Um processo terapêutico
Matar, que já trabalhou anteriormente com Ben Hania e que descobriu sua paixão pelo trabalho no cinema com O Homem que Vendeu Sua Pele, conta que esta foi sua primeira experiência interpretando uma personagem real, que existe de verdade. Isso, para ela, foi o ponto de maior desafio na produção – além das trocas intensas com a família de Ghofrane.
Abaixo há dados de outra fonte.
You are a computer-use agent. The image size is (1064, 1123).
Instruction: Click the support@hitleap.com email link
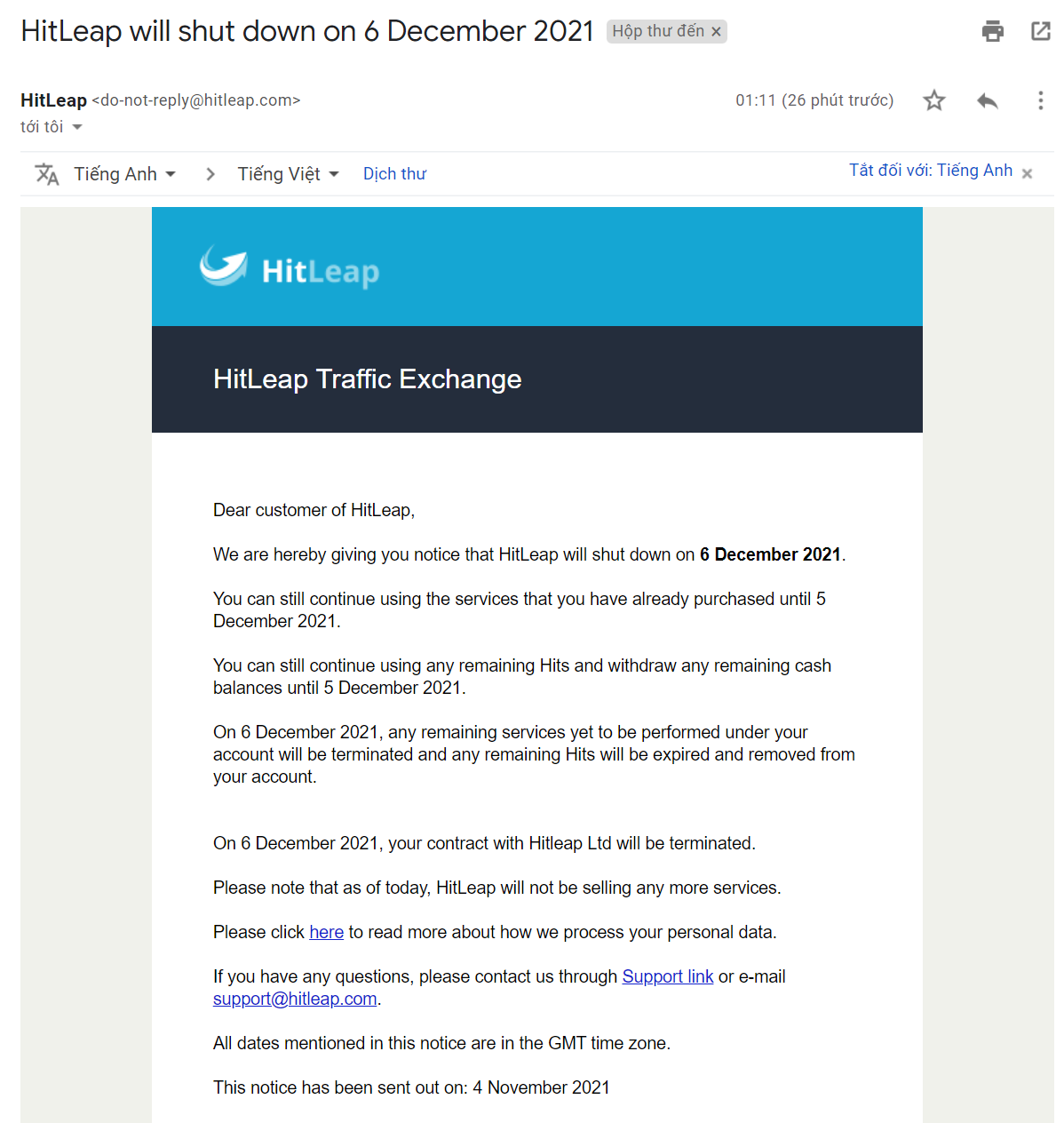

“É um personagem real. Ela está viva. Ela está em outro lugar. Ela está na prisão e eu tive que ser fiel para retratar o personagem exatamente como ela é”, diz. “Então, foi um pouco difícil emocionalmente. Mas foi engraçado ao mesmo tempo. Afinal, como você vê no filme, todas as filhas dela são muito engraçadas, elas têm uma ótima maneira de falar sobre seu trauma. Eu acho que é um mecanismo de enfrentamento com o trauma que elas vivem”.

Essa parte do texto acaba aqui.